┌─ Source data

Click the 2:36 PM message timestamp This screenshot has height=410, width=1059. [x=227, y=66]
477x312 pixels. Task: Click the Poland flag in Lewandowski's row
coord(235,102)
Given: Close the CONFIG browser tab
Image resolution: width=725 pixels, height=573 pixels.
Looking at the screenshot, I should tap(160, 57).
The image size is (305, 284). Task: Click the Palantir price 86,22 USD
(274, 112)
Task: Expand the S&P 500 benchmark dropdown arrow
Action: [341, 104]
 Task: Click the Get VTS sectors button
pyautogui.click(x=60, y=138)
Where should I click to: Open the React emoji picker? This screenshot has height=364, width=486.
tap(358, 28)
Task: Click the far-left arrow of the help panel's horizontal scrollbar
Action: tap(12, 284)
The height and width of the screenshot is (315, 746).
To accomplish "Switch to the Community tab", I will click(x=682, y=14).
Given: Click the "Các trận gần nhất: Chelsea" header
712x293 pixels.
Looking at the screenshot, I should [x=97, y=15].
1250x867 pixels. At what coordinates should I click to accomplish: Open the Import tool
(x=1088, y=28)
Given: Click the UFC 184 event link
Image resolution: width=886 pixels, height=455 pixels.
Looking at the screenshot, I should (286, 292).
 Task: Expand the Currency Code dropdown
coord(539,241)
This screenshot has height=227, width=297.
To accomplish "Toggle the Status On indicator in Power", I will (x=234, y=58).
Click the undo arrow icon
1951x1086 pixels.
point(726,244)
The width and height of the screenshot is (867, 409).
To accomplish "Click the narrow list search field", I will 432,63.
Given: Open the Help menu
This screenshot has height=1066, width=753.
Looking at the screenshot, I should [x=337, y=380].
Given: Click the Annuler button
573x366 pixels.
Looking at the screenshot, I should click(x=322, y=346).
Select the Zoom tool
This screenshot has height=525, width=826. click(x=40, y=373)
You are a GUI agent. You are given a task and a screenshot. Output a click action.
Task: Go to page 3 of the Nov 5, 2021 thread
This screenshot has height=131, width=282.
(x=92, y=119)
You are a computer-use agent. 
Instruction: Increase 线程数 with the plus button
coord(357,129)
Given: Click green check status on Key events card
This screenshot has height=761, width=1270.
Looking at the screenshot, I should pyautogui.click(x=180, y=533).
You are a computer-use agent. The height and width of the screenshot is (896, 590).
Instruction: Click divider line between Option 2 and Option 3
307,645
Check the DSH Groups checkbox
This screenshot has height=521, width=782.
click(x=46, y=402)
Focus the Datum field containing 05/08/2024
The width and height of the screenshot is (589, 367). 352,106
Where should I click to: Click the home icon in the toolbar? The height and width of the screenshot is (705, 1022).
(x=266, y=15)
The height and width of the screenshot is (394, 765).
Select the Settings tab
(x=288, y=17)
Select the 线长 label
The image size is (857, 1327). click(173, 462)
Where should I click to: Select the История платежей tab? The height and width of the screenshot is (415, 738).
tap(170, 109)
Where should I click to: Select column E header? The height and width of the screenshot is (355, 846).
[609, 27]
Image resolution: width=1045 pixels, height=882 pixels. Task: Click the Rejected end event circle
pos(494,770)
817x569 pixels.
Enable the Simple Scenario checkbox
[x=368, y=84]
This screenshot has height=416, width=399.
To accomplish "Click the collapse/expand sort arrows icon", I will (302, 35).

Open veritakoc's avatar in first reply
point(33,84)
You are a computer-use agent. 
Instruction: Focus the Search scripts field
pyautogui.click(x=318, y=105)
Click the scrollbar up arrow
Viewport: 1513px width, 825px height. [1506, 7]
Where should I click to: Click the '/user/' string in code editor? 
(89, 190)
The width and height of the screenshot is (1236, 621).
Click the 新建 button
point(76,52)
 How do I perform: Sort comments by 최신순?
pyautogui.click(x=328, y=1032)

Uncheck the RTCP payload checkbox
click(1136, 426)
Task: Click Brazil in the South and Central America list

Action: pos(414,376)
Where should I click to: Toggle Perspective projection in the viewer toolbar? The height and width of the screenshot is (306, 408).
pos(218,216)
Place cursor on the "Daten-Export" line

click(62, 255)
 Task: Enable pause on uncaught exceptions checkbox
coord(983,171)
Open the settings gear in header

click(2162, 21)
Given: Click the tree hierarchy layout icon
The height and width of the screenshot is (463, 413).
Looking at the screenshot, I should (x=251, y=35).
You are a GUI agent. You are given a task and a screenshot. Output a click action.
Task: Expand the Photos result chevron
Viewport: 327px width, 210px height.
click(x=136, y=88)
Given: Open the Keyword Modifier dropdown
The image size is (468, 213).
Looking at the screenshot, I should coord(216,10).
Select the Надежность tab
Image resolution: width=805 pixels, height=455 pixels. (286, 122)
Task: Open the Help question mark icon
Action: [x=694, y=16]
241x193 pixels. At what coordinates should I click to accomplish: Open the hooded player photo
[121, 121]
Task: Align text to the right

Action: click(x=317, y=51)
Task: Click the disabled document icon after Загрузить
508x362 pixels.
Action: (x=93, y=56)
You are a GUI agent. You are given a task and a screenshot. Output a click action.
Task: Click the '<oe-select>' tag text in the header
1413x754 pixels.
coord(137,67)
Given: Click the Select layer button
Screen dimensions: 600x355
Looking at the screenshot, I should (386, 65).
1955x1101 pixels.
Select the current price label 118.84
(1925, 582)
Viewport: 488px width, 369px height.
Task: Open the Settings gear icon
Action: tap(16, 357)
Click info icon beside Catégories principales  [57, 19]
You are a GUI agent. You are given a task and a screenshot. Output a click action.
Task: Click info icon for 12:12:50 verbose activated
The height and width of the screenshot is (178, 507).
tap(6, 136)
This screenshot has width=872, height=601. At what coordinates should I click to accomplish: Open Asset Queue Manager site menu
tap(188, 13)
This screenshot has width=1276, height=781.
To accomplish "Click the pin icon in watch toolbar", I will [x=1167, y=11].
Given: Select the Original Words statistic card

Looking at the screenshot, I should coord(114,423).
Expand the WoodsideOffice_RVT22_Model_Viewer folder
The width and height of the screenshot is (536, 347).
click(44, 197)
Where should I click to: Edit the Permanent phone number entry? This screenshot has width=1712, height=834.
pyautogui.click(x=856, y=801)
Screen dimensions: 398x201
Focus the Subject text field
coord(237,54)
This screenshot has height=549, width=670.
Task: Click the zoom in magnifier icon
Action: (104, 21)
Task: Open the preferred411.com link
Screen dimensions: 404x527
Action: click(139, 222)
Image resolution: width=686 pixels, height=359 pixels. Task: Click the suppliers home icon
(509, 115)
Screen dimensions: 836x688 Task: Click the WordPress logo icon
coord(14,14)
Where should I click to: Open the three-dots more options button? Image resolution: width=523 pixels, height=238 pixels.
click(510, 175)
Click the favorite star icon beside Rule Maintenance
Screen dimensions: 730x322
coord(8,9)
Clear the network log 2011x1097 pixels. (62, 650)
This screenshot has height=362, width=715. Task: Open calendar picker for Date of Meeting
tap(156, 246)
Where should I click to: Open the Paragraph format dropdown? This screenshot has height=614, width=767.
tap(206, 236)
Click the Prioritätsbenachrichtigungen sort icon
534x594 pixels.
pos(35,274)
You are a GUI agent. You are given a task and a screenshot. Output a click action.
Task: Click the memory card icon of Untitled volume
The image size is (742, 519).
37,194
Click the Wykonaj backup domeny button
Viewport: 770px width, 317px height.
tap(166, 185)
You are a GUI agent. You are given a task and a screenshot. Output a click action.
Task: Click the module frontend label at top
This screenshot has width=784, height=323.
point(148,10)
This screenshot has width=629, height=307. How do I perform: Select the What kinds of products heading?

└─

> _Stated exercise_
Copy all the rows above, changing each "GUI agent" to "screen assistant" and keeping everything else the same.

> _Worked answer_
Click the 2:36 PM message timestamp This screenshot has height=410, width=1059. [x=227, y=66]
477x312 pixels. Task: Click the Poland flag in Lewandowski's row
coord(235,102)
Given: Close the CONFIG browser tab
Image resolution: width=725 pixels, height=573 pixels.
Looking at the screenshot, I should tap(160, 57).
The image size is (305, 284). Task: Click the Palantir price 86,22 USD
(274, 112)
Task: Expand the S&P 500 benchmark dropdown arrow
Action: [341, 104]
 Task: Click the Get VTS sectors button
pyautogui.click(x=60, y=138)
Where should I click to: Open the React emoji picker? This screenshot has height=364, width=486.
tap(358, 28)
Task: Click the far-left arrow of the help panel's horizontal scrollbar
Action: tap(12, 284)
The height and width of the screenshot is (315, 746).
To accomplish "Switch to the Community tab", I will click(x=682, y=14).
Given: Click the "Các trận gần nhất: Chelsea" header
712x293 pixels.
Looking at the screenshot, I should [x=97, y=15].
1250x867 pixels. At what coordinates should I click to accomplish: Open the Import tool
(x=1088, y=28)
Given: Click the UFC 184 event link
Image resolution: width=886 pixels, height=455 pixels.
Looking at the screenshot, I should (286, 292).
 Task: Expand the Currency Code dropdown
coord(539,241)
This screenshot has height=227, width=297.
To accomplish "Toggle the Status On indicator in Power", I will (x=234, y=58).
Click the undo arrow icon
1951x1086 pixels.
point(726,244)
The width and height of the screenshot is (867, 409).
To accomplish "Click the narrow list search field", I will 432,63.
Given: Open the Help menu
This screenshot has height=1066, width=753.
Looking at the screenshot, I should [x=337, y=380].
Given: Click the Annuler button
573x366 pixels.
Looking at the screenshot, I should click(x=322, y=346).
Select the Zoom tool
This screenshot has height=525, width=826. click(x=40, y=373)
You are a screen assistant. You are given a task and a screenshot. Output a click action.
Task: Go to page 3 of the Nov 5, 2021 thread
This screenshot has height=131, width=282.
(x=92, y=119)
You are a computer-use agent. 
Instruction: Increase 线程数 with the plus button
coord(357,129)
Given: Click green check status on Key events card
This screenshot has height=761, width=1270.
Looking at the screenshot, I should pyautogui.click(x=180, y=533).
You are a computer-use agent. The height and width of the screenshot is (896, 590).
Instruction: Click divider line between Option 2 and Option 3
307,645
Check the DSH Groups checkbox
This screenshot has height=521, width=782.
click(x=46, y=402)
Focus the Datum field containing 05/08/2024
The width and height of the screenshot is (589, 367). 352,106
Where should I click to: Click the home icon in the toolbar? The height and width of the screenshot is (705, 1022).
(x=266, y=15)
The height and width of the screenshot is (394, 765).
Select the Settings tab
(x=288, y=17)
Select the 线长 label
The image size is (857, 1327). click(173, 462)
Where should I click to: Select the История платежей tab? The height and width of the screenshot is (415, 738).
tap(170, 109)
Where should I click to: Select column E header? The height and width of the screenshot is (355, 846).
[609, 27]
Image resolution: width=1045 pixels, height=882 pixels. Task: Click the Rejected end event circle
pos(494,770)
817x569 pixels.
Enable the Simple Scenario checkbox
[x=368, y=84]
This screenshot has height=416, width=399.
To accomplish "Click the collapse/expand sort arrows icon", I will (302, 35).

Open veritakoc's avatar in first reply
point(33,84)
You are a computer-use agent. 
Instruction: Focus the Search scripts field
pyautogui.click(x=318, y=105)
Click the scrollbar up arrow
Viewport: 1513px width, 825px height. [1506, 7]
Where should I click to: Click the '/user/' string in code editor? 
(89, 190)
The width and height of the screenshot is (1236, 621).
Click the 新建 button
point(76,52)
 How do I perform: Sort comments by 최신순?
pyautogui.click(x=328, y=1032)

Uncheck the RTCP payload checkbox
click(1136, 426)
Task: Click Brazil in the South and Central America list

Action: pos(414,376)
Where should I click to: Toggle Perspective projection in the viewer toolbar? The height and width of the screenshot is (306, 408).
pos(218,216)
Place cursor on the "Daten-Export" line

click(62, 255)
 Task: Enable pause on uncaught exceptions checkbox
coord(983,171)
Open the settings gear in header

click(2162, 21)
Given: Click the tree hierarchy layout icon
The height and width of the screenshot is (463, 413).
Looking at the screenshot, I should (x=251, y=35).
You are a screen assistant. You are given a task and a screenshot. Output a click action.
Task: Expand the Photos result chevron
Viewport: 327px width, 210px height.
click(x=136, y=88)
Given: Open the Keyword Modifier dropdown
The image size is (468, 213).
Looking at the screenshot, I should coord(216,10).
Select the Надежность tab
Image resolution: width=805 pixels, height=455 pixels. (286, 122)
Task: Open the Help question mark icon
Action: [x=694, y=16]
241x193 pixels. At what coordinates should I click to accomplish: Open the hooded player photo
[121, 121]
Task: Align text to the right

Action: click(x=317, y=51)
Task: Click the disabled document icon after Загрузить
508x362 pixels.
Action: (x=93, y=56)
You are a screen assistant. You are given a task and a screenshot. Output a click action.
Task: Click the '<oe-select>' tag text in the header
1413x754 pixels.
coord(137,67)
Given: Click the Select layer button
Screen dimensions: 600x355
Looking at the screenshot, I should (386, 65).
1955x1101 pixels.
Select the current price label 118.84
(1925, 582)
Viewport: 488px width, 369px height.
Task: Open the Settings gear icon
Action: tap(16, 357)
Click info icon beside Catégories principales  [57, 19]
You are a screen assistant. You are given a task and a screenshot. Output a click action.
Task: Click info icon for 12:12:50 verbose activated
The height and width of the screenshot is (178, 507).
tap(6, 136)
This screenshot has width=872, height=601. At what coordinates should I click to accomplish: Open Asset Queue Manager site menu
tap(188, 13)
This screenshot has width=1276, height=781.
To accomplish "Click the pin icon in watch toolbar", I will [x=1167, y=11].
Given: Select the Original Words statistic card

Looking at the screenshot, I should coord(114,423).
Expand the WoodsideOffice_RVT22_Model_Viewer folder
The width and height of the screenshot is (536, 347).
click(44, 197)
Where should I click to: Edit the Permanent phone number entry? This screenshot has width=1712, height=834.
pyautogui.click(x=856, y=801)
Screen dimensions: 398x201
Focus the Subject text field
coord(237,54)
This screenshot has height=549, width=670.
Task: Click the zoom in magnifier icon
Action: (104, 21)
Task: Open the preferred411.com link
Screen dimensions: 404x527
Action: click(139, 222)
Image resolution: width=686 pixels, height=359 pixels. Task: Click the suppliers home icon
(509, 115)
Screen dimensions: 836x688 Task: Click the WordPress logo icon
coord(14,14)
Where should I click to: Open the three-dots more options button? Image resolution: width=523 pixels, height=238 pixels.
click(510, 175)
Click the favorite star icon beside Rule Maintenance
Screen dimensions: 730x322
coord(8,9)
Clear the network log 2011x1097 pixels. (62, 650)
This screenshot has height=362, width=715. Task: Open calendar picker for Date of Meeting
tap(156, 246)
Where should I click to: Open the Paragraph format dropdown? This screenshot has height=614, width=767.
tap(206, 236)
Click the Prioritätsbenachrichtigungen sort icon
534x594 pixels.
pos(35,274)
You are a screen assistant. You are given a task and a screenshot. Output a click action.
Task: Click the memory card icon of Untitled volume
The image size is (742, 519).
37,194
Click the Wykonaj backup domeny button
Viewport: 770px width, 317px height.
tap(166, 185)
You are a screen assistant. You are given a task and a screenshot. Output a click action.
Task: Click the module frontend label at top
This screenshot has width=784, height=323.
point(148,10)
This screenshot has width=629, height=307. How do I perform: Select the What kinds of products heading?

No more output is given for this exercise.